[EXERCISE DATA — start]

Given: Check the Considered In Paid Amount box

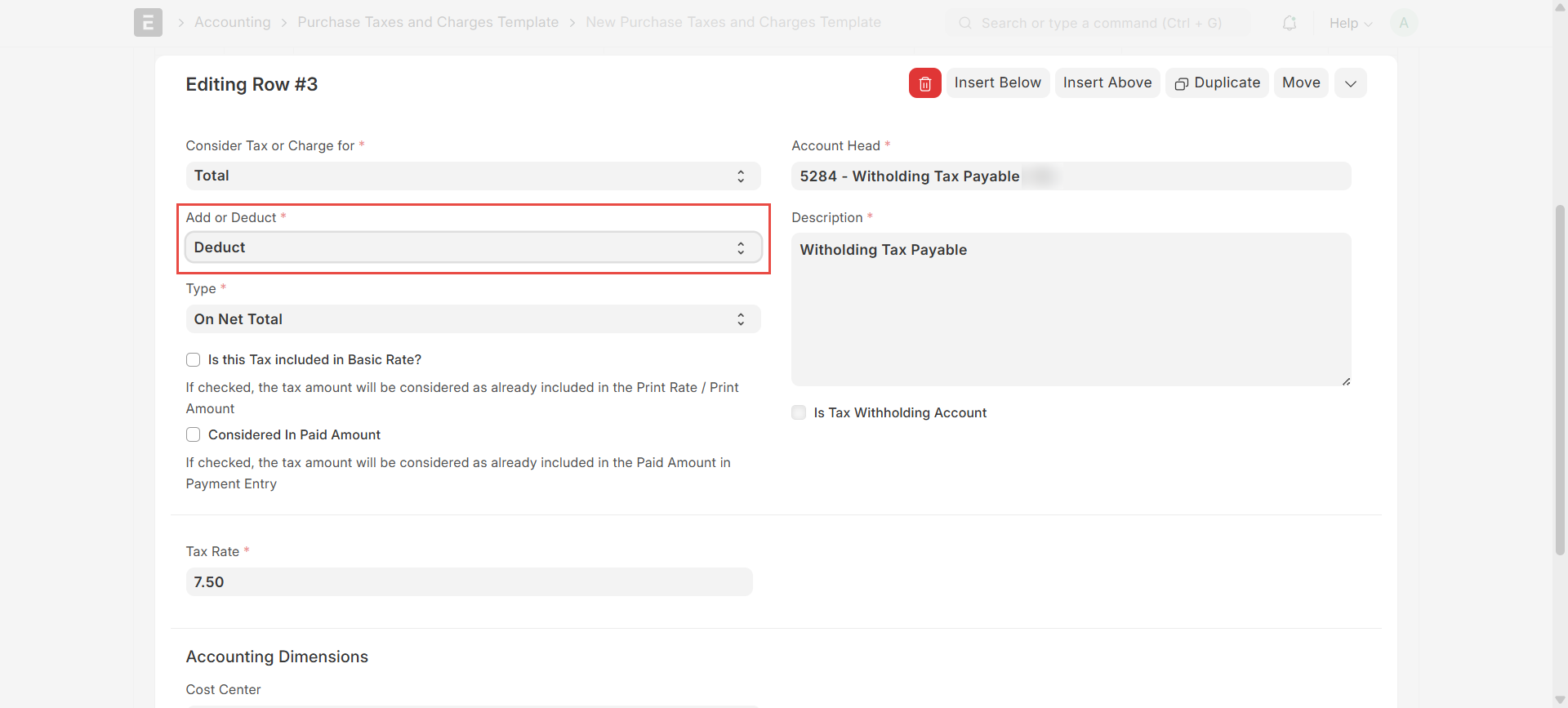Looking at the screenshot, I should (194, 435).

[EXERCISE DATA — finish]
[EXERCISE DATA — start]

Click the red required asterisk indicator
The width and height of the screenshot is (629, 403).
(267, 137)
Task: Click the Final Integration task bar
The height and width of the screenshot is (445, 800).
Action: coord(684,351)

[EXERCISE DATA — finish]
[EXERCISE DATA — start]

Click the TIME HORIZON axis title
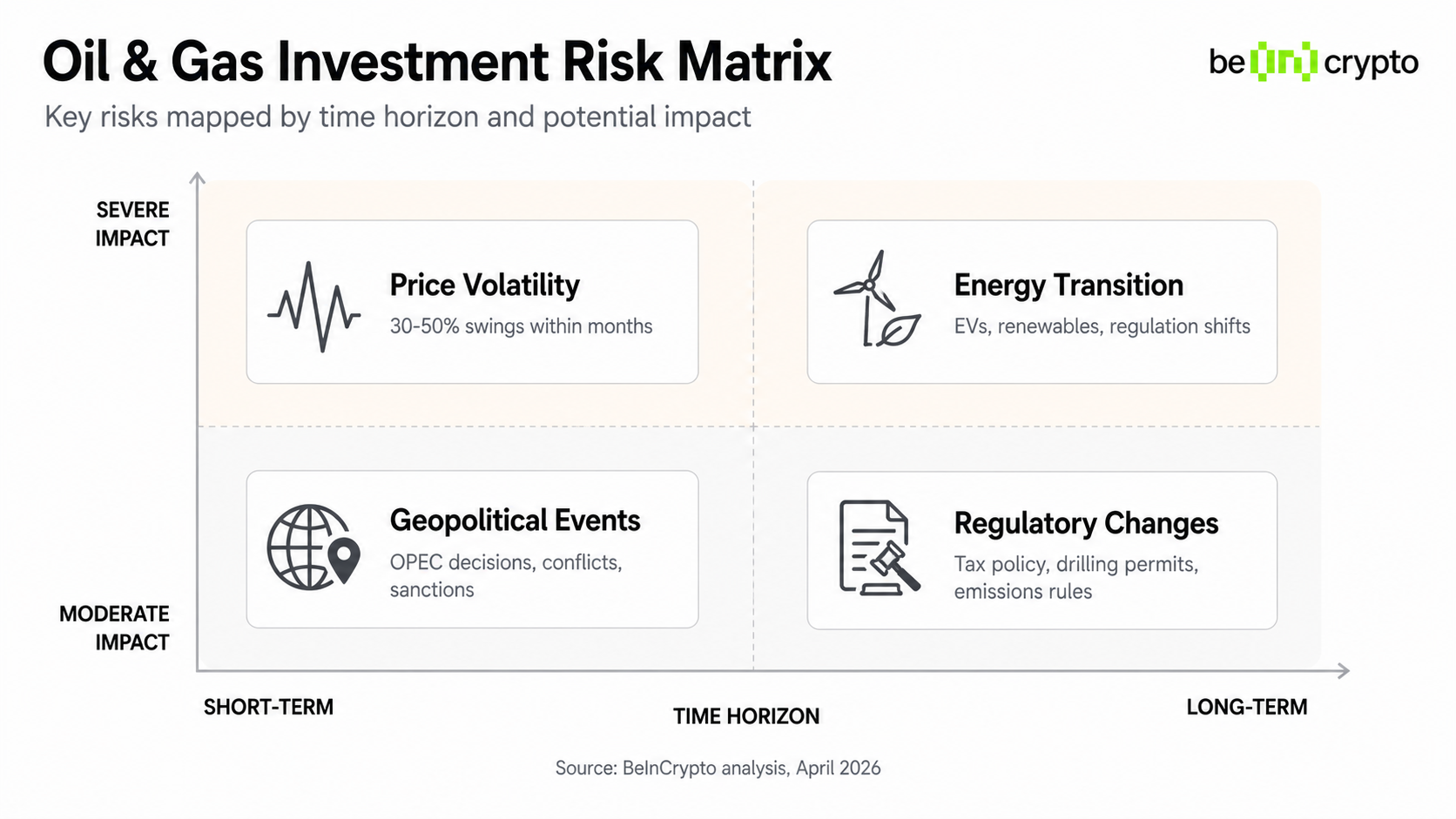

[EXERCISE DATA — finish]

__ACTIVITY__: Within the entries above, find every line where the string "Click" occurs, and copy it.

__SOLVED PROBLEM__:
Click the red required asterisk indicator
Task: Click the Final Integration task bar
Click the TIME HORIZON axis title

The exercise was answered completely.